For both Bandit and Hughes, drag isn’t just a form of expression, it’s also a form of work, and if this legislation were to be enacted it could leave a lot of drag queens in possible financial ruin.
“I don’t know what else I could do in my life… I’ve never had another job,” Hughes said. “The accessibility and visibility of drag because of social media and television has led to amazing opportunities for work. At the end of the day, we’re just people trying to make a living.”
Drag queen Mars Morningstar believes this legislation can have serious implications like leaving drag queens susceptible to violence.
“I do believe that it could become very dangerous if it passed because there are performers, people of the LGBT community and people of color already getting hate crimes,” Morningstar said. “I feel like it’s a very dangerous possibility for me to get hate crimes and for it to be legal for me to get hate crimes.”

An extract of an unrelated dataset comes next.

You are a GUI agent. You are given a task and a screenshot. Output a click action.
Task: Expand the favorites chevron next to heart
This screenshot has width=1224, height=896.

In Hughes’ experience, she’s never felt in danger because of drag but recognizes how fortunate she is to feel that way because she lives in a city like Austin.
“I think there comes that risk factor regardless. Before the, you know, the pinpointing of drag queens, we’ve had to deal with people not liking LGBT people to begin with,” Hughes said. “There are officers on the APD who are not only are they LGBT themselves, but I have amazing allies and wonderful people that have taken extra care and precaution for us which my heart goes out for. We always have somebody with us … but that’s because we’re lucky enough in Austin, not everywhere.”
Hughes and others are committed to advocating for the community and against this legislation.
“We are angry, but the great thing about the LGBT community, and the great thing about drag entertainers [is] we are so passionate about what we do, and we love what we do,” Hughes said. “So we will fight for what we do, and we will do it in the most tasteful way possible.”
Editor’s Note: Senator Hughes was contacted and did not respond for comment.